Foie Gras-loving Chefs Fight Ban With Last-ditch Petition
When the ban on foie gras takes effect on July 1, Californians with a taste for foie will be reduced to copping the creamy tan stuff in little, perfect slugs squeezed into wax paper packets like opium. They'll slip from hand-to-hand on public transportation. Liver-laden trucks will trundle from neighboring states with the goods. Turf wars over its distribution may break out from Beverly Hills to Bel Air.
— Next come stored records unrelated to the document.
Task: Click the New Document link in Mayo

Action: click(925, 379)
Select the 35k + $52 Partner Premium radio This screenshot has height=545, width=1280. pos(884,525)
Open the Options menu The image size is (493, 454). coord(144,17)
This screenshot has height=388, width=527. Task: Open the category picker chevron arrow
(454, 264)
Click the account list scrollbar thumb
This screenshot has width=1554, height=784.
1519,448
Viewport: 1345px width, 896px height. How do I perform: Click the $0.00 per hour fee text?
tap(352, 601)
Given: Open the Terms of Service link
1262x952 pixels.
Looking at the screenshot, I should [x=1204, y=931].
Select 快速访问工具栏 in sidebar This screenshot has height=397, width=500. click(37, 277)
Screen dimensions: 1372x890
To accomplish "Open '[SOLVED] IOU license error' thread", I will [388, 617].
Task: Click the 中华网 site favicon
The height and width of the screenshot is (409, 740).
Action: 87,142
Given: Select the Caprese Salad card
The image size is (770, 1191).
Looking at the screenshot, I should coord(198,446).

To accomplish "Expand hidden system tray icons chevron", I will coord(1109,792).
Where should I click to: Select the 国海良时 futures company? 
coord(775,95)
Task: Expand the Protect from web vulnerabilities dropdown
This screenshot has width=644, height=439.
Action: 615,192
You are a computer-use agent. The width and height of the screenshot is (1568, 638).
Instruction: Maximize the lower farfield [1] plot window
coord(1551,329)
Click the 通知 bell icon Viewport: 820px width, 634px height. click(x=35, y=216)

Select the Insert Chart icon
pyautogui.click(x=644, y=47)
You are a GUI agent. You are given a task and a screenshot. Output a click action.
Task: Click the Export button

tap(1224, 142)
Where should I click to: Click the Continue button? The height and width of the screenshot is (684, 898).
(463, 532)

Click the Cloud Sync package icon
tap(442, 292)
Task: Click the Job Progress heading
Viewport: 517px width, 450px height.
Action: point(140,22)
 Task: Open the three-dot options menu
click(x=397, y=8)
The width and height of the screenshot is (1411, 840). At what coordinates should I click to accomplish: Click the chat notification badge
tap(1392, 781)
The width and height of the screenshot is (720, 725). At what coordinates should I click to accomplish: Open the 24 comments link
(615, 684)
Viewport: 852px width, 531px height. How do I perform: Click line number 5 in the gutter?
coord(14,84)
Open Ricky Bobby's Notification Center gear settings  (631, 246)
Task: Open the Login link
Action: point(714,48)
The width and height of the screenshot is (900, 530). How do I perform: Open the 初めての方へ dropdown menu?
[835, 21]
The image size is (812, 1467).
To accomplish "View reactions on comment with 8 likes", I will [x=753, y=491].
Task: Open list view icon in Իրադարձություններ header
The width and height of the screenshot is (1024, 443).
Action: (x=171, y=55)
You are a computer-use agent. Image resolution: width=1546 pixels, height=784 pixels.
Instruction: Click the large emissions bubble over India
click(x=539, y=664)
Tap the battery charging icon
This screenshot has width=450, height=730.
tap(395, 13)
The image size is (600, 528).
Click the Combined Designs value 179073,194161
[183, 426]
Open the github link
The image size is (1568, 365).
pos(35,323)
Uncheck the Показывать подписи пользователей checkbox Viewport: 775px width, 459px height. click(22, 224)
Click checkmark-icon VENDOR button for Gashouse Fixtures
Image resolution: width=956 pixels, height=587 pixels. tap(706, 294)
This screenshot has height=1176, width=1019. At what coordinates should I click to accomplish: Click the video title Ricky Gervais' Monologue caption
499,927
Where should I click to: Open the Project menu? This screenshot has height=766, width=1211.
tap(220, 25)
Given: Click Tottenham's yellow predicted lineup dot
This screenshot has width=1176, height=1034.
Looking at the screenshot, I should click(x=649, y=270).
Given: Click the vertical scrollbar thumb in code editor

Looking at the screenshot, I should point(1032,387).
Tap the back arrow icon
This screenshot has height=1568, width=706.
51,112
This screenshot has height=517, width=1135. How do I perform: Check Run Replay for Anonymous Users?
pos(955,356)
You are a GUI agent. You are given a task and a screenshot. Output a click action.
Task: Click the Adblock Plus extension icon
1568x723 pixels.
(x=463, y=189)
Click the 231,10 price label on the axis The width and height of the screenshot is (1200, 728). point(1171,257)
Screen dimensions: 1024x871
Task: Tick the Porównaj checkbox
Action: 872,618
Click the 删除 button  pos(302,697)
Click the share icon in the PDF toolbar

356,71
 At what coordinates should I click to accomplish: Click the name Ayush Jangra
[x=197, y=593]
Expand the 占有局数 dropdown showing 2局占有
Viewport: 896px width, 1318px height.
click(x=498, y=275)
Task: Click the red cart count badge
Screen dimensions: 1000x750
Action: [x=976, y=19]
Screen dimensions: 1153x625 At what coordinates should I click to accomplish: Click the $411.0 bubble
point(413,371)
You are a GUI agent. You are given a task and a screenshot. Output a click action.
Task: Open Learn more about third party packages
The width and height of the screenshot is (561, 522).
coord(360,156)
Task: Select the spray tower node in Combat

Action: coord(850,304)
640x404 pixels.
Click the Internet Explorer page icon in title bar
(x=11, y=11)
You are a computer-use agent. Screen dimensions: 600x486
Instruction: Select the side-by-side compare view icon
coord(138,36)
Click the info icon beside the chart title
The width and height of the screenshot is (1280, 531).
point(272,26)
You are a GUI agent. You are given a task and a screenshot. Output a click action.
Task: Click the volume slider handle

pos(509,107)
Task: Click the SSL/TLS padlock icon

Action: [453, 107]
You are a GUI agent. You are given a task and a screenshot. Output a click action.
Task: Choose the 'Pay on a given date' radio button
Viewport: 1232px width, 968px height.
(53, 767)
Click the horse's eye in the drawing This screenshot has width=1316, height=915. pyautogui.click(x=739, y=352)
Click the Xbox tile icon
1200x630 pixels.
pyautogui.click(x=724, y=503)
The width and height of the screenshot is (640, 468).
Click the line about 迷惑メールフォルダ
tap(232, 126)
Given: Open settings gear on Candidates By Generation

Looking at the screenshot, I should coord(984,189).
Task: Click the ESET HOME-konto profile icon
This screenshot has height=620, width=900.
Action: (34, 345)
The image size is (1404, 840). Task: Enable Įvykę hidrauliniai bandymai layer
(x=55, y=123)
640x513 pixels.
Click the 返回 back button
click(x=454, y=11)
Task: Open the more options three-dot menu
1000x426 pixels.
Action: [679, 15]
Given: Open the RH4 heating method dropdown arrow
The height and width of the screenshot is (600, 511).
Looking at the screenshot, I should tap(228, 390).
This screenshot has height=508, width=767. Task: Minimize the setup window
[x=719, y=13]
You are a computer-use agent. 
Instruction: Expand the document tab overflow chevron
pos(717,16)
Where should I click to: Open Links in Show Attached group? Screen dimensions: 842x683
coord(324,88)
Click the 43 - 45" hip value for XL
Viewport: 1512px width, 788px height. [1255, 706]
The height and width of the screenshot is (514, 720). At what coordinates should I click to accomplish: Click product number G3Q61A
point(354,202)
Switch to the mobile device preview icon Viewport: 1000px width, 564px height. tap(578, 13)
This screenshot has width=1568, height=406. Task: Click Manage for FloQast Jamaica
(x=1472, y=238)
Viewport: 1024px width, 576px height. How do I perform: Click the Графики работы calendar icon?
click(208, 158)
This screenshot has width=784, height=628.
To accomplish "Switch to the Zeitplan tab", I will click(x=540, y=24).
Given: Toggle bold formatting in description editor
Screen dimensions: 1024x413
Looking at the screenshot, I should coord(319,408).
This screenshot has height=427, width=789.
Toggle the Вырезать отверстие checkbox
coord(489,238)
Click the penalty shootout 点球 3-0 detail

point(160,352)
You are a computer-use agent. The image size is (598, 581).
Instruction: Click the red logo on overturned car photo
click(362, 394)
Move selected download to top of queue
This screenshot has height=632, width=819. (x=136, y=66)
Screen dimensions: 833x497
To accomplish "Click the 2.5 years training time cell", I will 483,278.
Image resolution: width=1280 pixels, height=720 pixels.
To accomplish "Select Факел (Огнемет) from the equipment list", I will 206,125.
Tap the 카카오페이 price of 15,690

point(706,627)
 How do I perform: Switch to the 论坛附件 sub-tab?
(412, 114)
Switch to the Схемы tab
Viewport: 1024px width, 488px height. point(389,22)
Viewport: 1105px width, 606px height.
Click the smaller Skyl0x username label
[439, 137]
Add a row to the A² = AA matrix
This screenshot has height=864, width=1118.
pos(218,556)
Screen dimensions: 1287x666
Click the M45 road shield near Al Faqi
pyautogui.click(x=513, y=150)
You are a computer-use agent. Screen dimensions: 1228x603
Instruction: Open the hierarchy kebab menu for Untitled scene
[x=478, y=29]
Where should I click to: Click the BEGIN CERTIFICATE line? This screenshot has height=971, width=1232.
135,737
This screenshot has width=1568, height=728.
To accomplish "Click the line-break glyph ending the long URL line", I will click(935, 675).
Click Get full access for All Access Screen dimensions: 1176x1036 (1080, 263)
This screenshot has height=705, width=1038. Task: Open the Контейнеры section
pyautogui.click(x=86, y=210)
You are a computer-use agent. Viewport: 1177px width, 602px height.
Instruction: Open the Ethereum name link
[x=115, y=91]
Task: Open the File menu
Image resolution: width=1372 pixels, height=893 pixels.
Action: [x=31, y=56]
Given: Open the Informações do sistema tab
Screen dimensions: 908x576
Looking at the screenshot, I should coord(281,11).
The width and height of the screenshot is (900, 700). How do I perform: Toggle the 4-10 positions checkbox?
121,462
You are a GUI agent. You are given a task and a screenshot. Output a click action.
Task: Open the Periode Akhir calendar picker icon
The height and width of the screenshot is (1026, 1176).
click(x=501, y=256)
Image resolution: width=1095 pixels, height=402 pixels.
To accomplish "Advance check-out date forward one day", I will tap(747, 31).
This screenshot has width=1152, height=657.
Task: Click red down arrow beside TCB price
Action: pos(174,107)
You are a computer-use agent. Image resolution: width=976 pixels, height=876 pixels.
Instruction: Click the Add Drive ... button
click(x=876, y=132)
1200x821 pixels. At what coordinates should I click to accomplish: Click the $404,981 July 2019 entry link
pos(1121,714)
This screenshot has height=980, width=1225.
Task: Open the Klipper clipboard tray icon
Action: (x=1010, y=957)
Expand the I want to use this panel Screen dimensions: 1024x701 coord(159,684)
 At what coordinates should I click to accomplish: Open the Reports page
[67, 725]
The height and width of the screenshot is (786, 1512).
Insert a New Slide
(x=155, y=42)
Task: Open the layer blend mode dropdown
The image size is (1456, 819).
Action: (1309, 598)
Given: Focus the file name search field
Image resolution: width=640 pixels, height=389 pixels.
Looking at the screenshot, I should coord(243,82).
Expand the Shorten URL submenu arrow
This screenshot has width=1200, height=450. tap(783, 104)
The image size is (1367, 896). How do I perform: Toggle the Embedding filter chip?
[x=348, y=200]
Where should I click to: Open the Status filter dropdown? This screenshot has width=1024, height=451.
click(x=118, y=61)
As reported in yesterday's San Francisco Chronicle, shaken by grim visions of this impending future, over 100 respected California chefs are petitioning the Legislature to reverse the ban, the nation's first state law prohibiting the sale of foie gras.
Flickr/djjewelz Foie Gras Croque-Monsieur at LudoBites 4.0
Known as the Coalition for Humane and Ethical Farming Standards (CHEFS), the group of chefs wants to keep foie gras legal but also force farmers to raise their ducks and geese in pleasant, stress-free environments and employ humane bird-stuffing methods. Los Angeles-area chefs on board include Michael Beck of The Valley Hunt Club in Pasadena, Michael Cimarusti of Providence, Josiah Citrin of Melisse in Santa Monica, Rory Herrman of Bouchon in Beverly Hills, Ludo Lefebvre of LudoBites, Jon Shook of Animal and Son of a Gun, Sang Yoon of Lukshon and Father's Office, and Micah Wexler of Mezze.
Rob Black, executive director for San Francisco's Golden Gate Restaurant Association, the organizational engine behind CHEFS, frames the push as both a plea and a warning in the Chronicle piece:
We're trying to create a humane market, not a black market ... By repealing the ban and enacting strict new standards, we will send the message to the world that California is the leader in the humane and ethical treatment of animals.
His feathers ruffled by the 11th hour attempt, former State Sen. John Burton, the guy who sponsored the 2004 legislation preventing the sale of any product resulting from force-feeding to unnaturally plump a bird's liver, pecked back:
They've had all this time to figure it out and come up with a more humane way ... I'd like to sit all 100 of them down and have duck and goose fat -- better yet, dry oatmeal -- shoved down their throats over and over and over again.
If the state follows through on July 1, we imagine foie gras clinics will start to sprout up -- unassuming buildings with the brown outline of a goose blinking above the doorway. Inside you'll "buy" a very expensive buttered crouton or small spoon, get your fix, and stagger back out into the daylight.